Joan Kathleen Harding Eardley, R.S.A. (1921-1963)
No VAT will be charged on the hammer price, but VA… Read more
Joan Kathleen Harding Eardley, R.S.A. (1921-1963)

Beehives, storm approaching

Details
Joan Kathleen Harding Eardley, R.S.A. (1921-1963)
Beehives, storm approaching
oil on board
38¾ x 38½ in. (98.5 x 97.8 cm.)
Painted in 1961
Provenance
Anon. sale, Christie's Scotland, 27 April 1989, lot 580.
Exhibited
Edinburgh, The Talbot-Rice Centre, 1988 (not traced).
Special notice
No VAT will be charged on the hammer price, but VAT at 17.5% will be added to the buyer's premium which is invoiced on a VAT inclusive basis

Lot Essay

Born in Sussex, Joan Eardley moved with her family to Bearsdon on the north-west boundary of Glasgow in 1939. She studied at the Glasgow School of Art from 1940-43 and 1947-8 and at Hospitalfield School of Art in 1947. In 1949 she took her first Glasgow studio, eventually settling in the Townhead district of the city. Having exhibited from the late 1940s, her reputation was firmly established by a solo exhibition in 1955 at the St George's Gallery in London. In the same year she was elected an Associate of the Royal Scottish Academy, becoming a full Academician in 1963, the year in which she died. The following year the Arts Council of Great Britain held a touring memorial exhibition of over one hundred works.

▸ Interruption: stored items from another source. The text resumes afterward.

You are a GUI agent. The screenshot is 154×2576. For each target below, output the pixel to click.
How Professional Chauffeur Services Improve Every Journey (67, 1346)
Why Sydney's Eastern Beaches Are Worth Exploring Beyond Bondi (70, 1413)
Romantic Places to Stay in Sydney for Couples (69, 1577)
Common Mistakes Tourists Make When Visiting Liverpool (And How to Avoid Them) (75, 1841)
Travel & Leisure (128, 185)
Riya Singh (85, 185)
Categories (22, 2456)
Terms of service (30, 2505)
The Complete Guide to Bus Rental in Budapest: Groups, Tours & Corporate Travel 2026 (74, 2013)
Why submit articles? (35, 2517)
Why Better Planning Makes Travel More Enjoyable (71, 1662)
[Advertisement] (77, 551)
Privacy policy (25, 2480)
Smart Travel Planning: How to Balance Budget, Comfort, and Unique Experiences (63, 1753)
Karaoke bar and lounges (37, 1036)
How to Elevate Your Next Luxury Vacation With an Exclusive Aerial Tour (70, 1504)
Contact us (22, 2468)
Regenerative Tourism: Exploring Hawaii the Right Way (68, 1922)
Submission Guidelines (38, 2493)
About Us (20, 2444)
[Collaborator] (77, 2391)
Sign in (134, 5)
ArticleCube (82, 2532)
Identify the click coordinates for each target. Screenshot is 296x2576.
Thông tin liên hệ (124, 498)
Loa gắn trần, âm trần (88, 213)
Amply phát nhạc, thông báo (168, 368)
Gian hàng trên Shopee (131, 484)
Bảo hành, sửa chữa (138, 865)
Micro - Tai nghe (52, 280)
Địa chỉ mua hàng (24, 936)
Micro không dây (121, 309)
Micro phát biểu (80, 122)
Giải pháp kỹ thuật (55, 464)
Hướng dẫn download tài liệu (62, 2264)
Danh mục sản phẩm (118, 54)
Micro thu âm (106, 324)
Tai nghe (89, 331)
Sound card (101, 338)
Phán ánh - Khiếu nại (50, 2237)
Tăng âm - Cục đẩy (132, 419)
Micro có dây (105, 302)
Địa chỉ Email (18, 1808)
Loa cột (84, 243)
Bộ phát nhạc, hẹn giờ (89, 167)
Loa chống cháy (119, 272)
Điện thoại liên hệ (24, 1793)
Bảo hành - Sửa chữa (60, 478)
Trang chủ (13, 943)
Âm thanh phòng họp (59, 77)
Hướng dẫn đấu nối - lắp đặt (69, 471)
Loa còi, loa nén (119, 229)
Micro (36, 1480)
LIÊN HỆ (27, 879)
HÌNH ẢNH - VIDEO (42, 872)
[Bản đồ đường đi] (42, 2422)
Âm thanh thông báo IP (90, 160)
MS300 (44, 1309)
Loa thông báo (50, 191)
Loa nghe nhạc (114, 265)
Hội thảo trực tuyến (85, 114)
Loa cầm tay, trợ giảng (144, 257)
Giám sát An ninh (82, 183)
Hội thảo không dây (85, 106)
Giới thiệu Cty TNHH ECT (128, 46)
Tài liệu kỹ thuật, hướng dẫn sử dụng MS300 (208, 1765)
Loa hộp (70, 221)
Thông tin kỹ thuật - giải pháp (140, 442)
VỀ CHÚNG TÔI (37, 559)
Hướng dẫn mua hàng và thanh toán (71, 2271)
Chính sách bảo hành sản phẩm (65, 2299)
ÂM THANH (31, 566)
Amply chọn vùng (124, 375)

Eardley first discovered the tiny fishing village of Catterline, just south of Stonehaven in 1950. Several visits followed and from 1956 she took up semi-residence in the village. She stayed first at The Watch House, then bought no. 1 Catterline, which she retained as a store and studio after she moved to 'Sarah's', and from there to no. 18 in the middle of the village. The sea, the shore with fishing nets stretched out to dry, the string of clifftop cottages perched high above, and the extensive fields beyond provided a constant source of inspiration. All year round she painted out of doors, revelling in the extreme conditions and developing an increasingly expressionistic technique to capture the wild landscape on canvas.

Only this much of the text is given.